"""

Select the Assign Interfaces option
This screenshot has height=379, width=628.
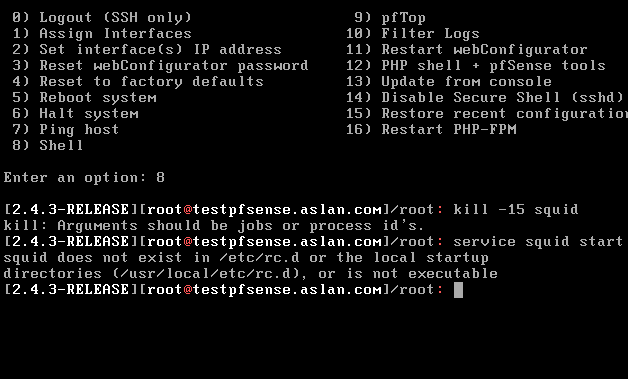tap(102, 34)

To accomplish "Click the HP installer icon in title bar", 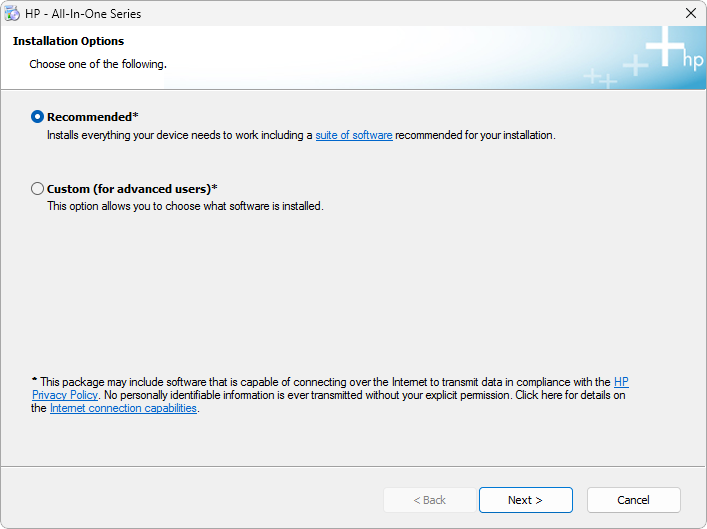I will [12, 14].
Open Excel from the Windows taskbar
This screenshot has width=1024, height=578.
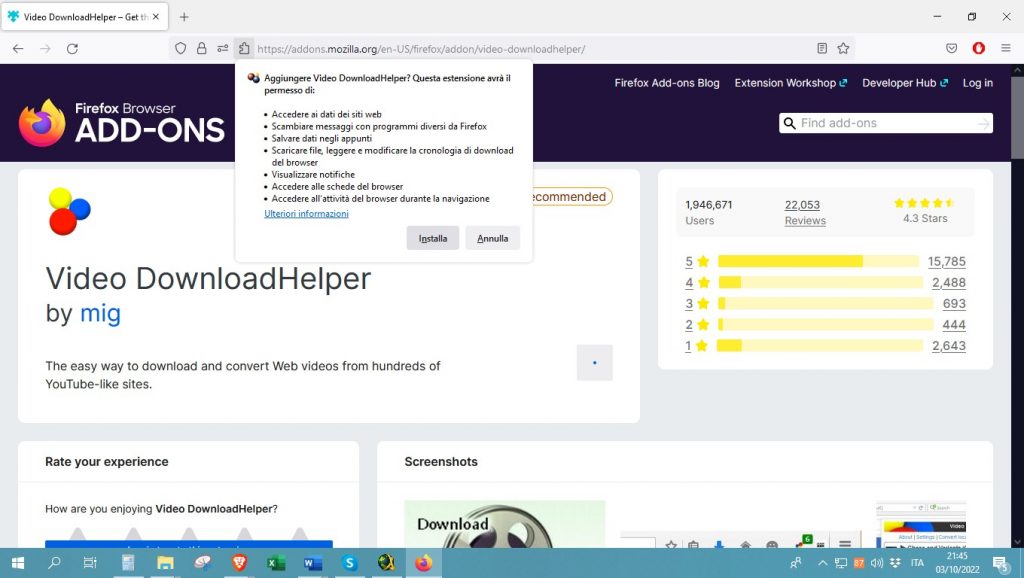276,563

"""

#### Problem to solve:
In the records, the line containing "Open Excel from the Windows taskbar" starts the span and the final line ends it. Output exactly that span, both ends included, with no pictures and nothing else.

#### Exercise output:
Open Excel from the Windows taskbar
This screenshot has width=1024, height=578.
276,563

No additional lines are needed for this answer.